Position: Bayesian Statistics Facilitates Stakeholder Participation in Evaluation of Generative AI
This addresses the need for more robust evaluation methods in Generative AI for public policy and decision-making, though it appears incremental as it applies existing Bayesian methods to this domain.
The paper tackles the problem of evaluating Generative AI systems by proposing Bayesian statistics as a framework to incorporate stakeholder perspectives and quantify uncertainty, aiming to enhance fairness, transparency, and reliability in assessments.

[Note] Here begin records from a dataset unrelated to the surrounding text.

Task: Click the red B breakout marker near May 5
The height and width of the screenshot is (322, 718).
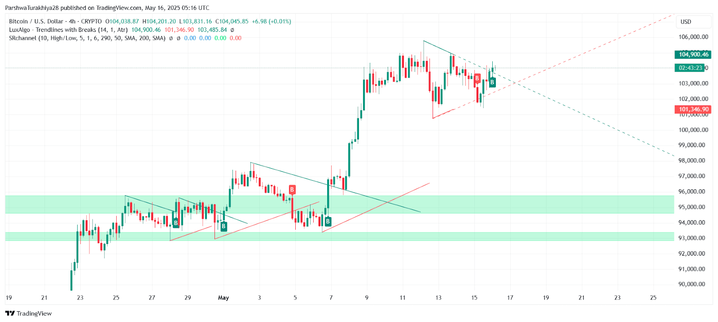Action: pyautogui.click(x=292, y=190)
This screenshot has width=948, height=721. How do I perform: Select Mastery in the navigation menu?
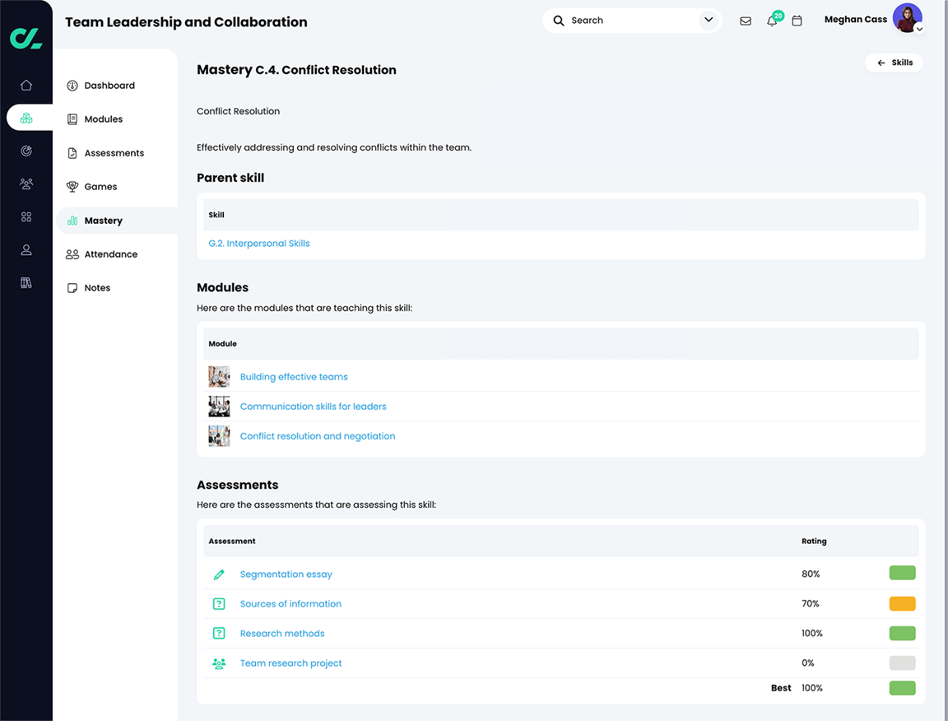[105, 220]
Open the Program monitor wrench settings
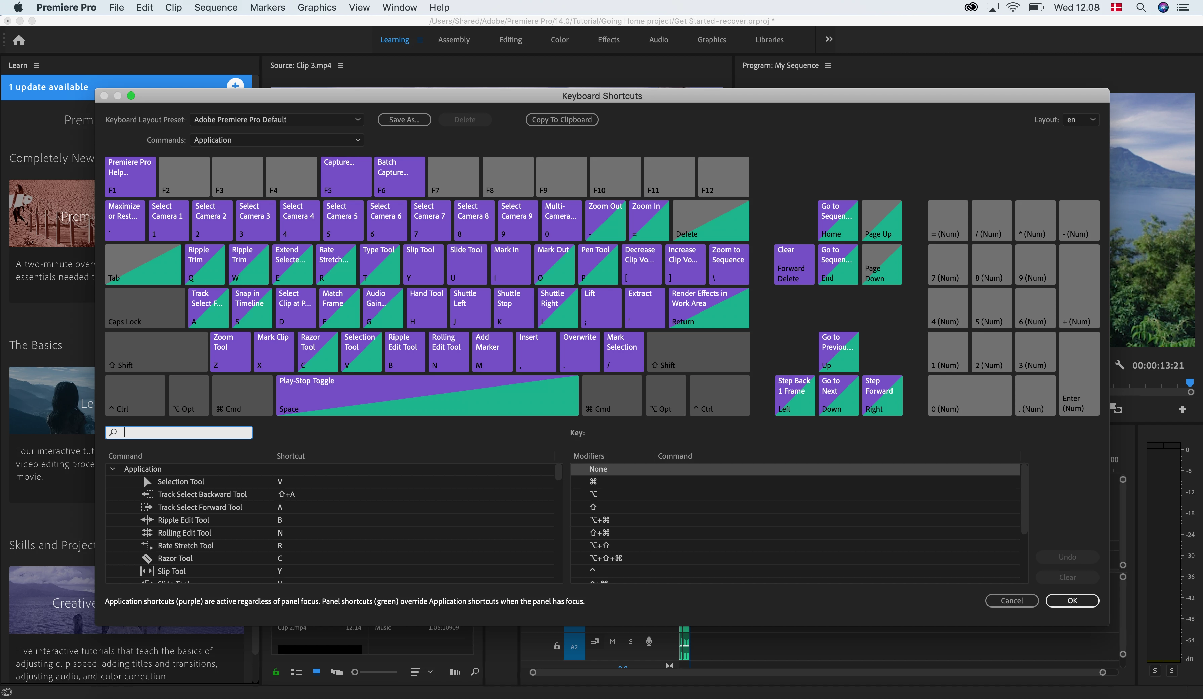The height and width of the screenshot is (699, 1203). pyautogui.click(x=1119, y=365)
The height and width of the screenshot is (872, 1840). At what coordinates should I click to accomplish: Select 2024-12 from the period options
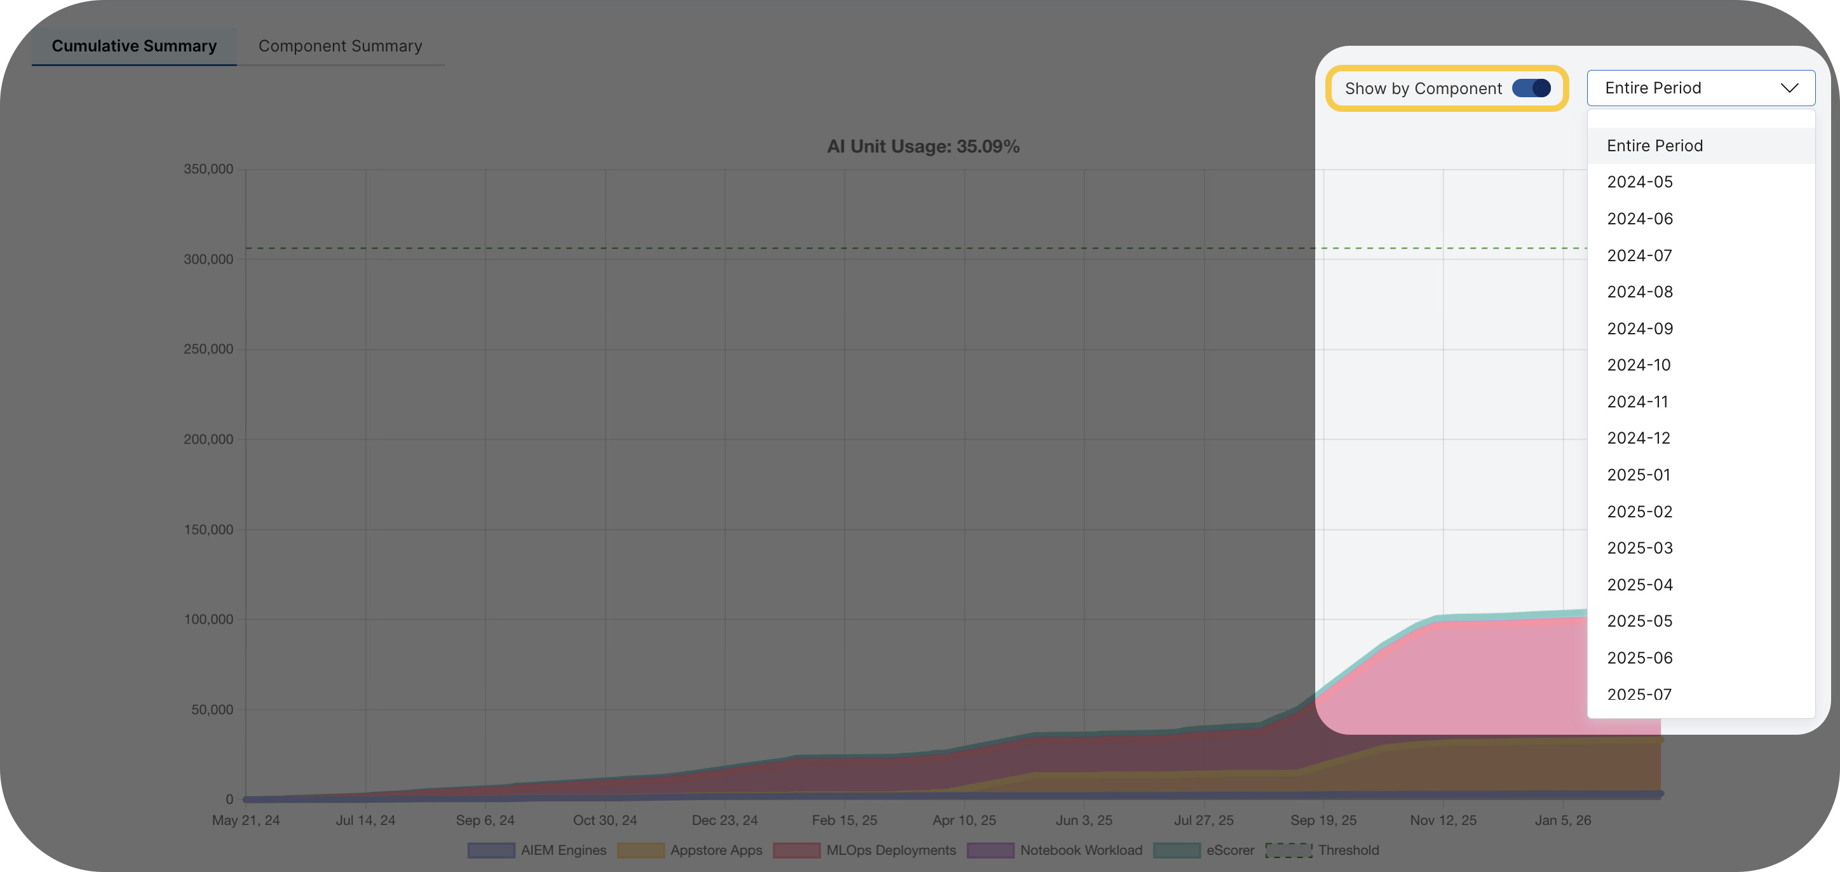pos(1639,438)
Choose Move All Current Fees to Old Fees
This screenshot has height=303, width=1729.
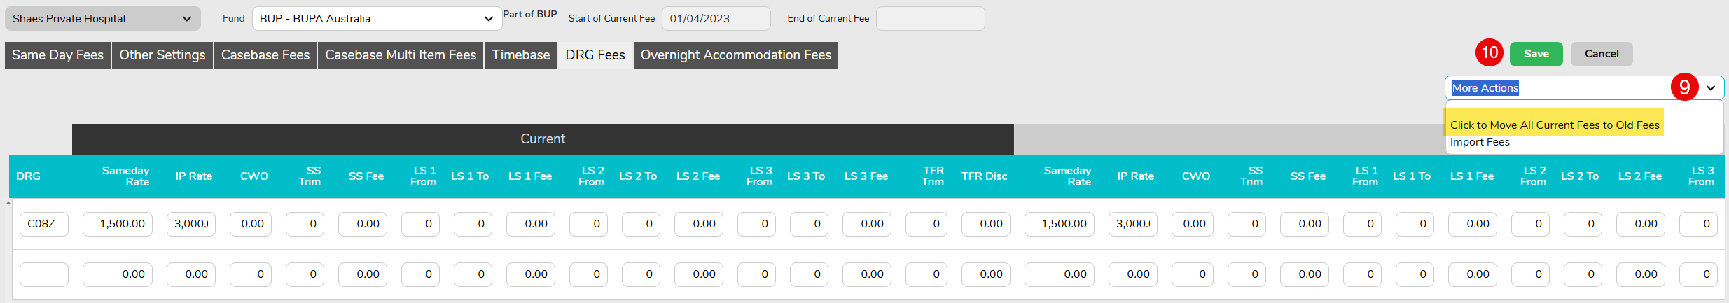(1554, 125)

The evaluation of Generative AI (GenAI) systems plays a critical role in public policy and decision-making, yet existing methods are often limited by reliance on benchmark-driven, point-estimate comparisons that fail to capture uncertainty and broader societal impacts. This paper argues for the use of Bayesian statistics as a principled framework to address these challenges. Bayesian methods enable the integration of domain expertise through prior elicitation, allow for continuous learning from new data, and provide robust uncertainty quantification via posterior inference. We demonstrate how Bayesian inference can be applied to GenAI evaluation, particularly in incorporating stakeholder perspectives to enhance fairness, transparency, and reliability. Furthermore, we discuss Bayesian workflows as an iterative process for model validation and refinement, ensuring robust assessments of GenAI systems in dynamic, real-world contexts.